→ Your task:
Copy the lines running from the one that contains "You are a computer-use" to the end of the entries below, exactly and with no pictures.

▶

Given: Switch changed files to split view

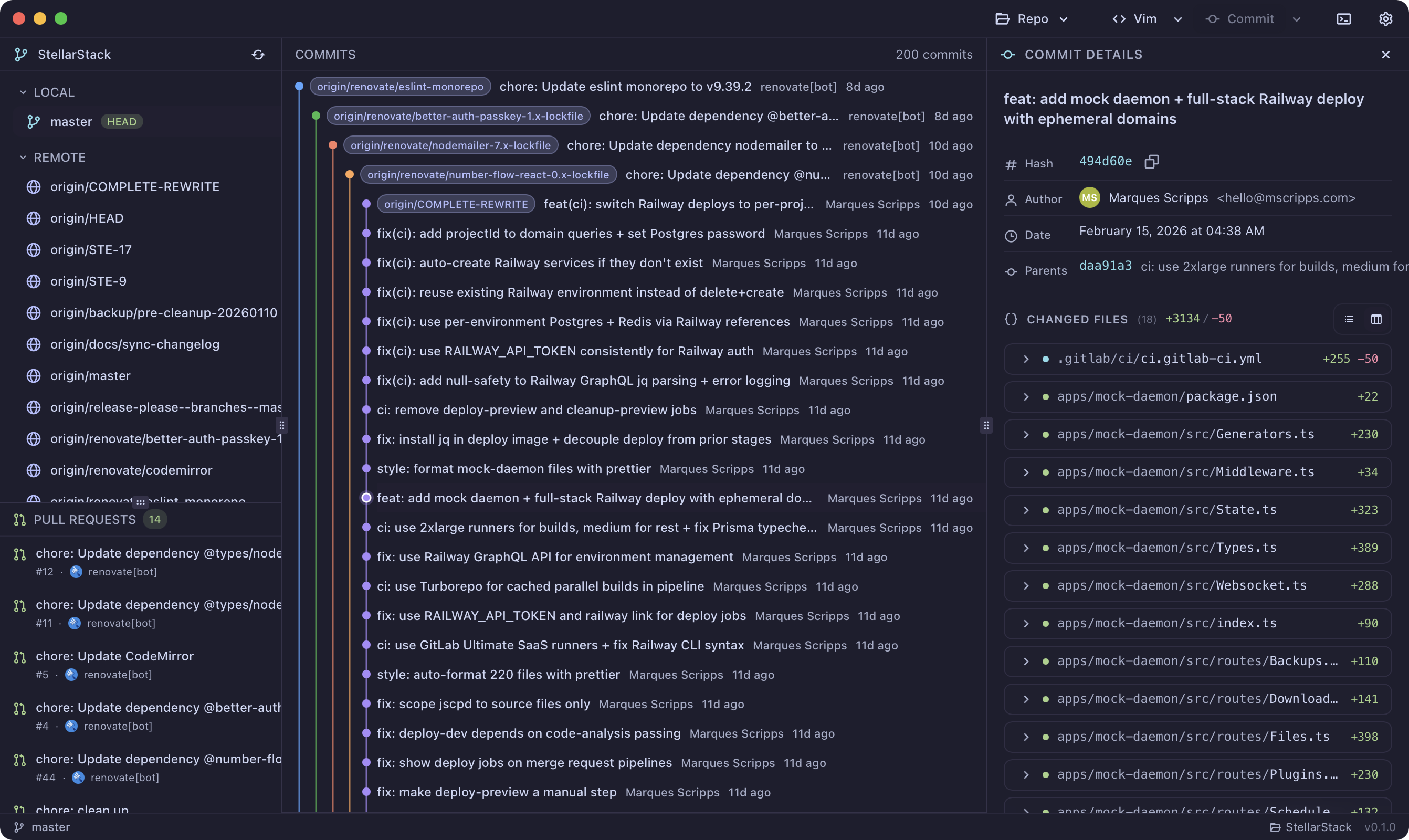Looking at the screenshot, I should click(1376, 319).
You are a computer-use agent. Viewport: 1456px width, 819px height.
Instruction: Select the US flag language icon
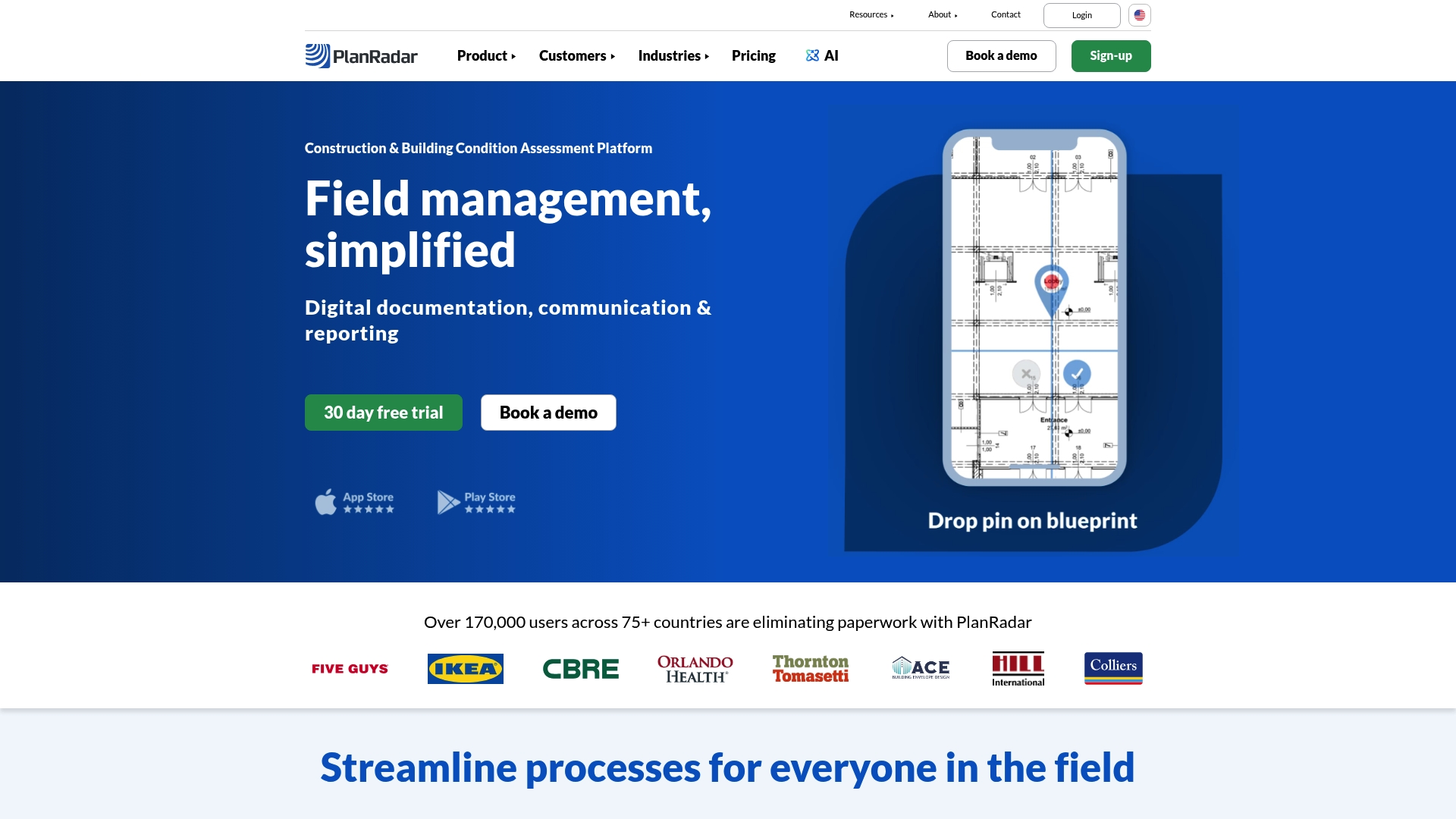coord(1139,14)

◀

→ Solution for this exercise:
You are a computer-use agent. Viewport: 1456px width, 819px height.
Instruction: Select the US flag language icon
coord(1139,14)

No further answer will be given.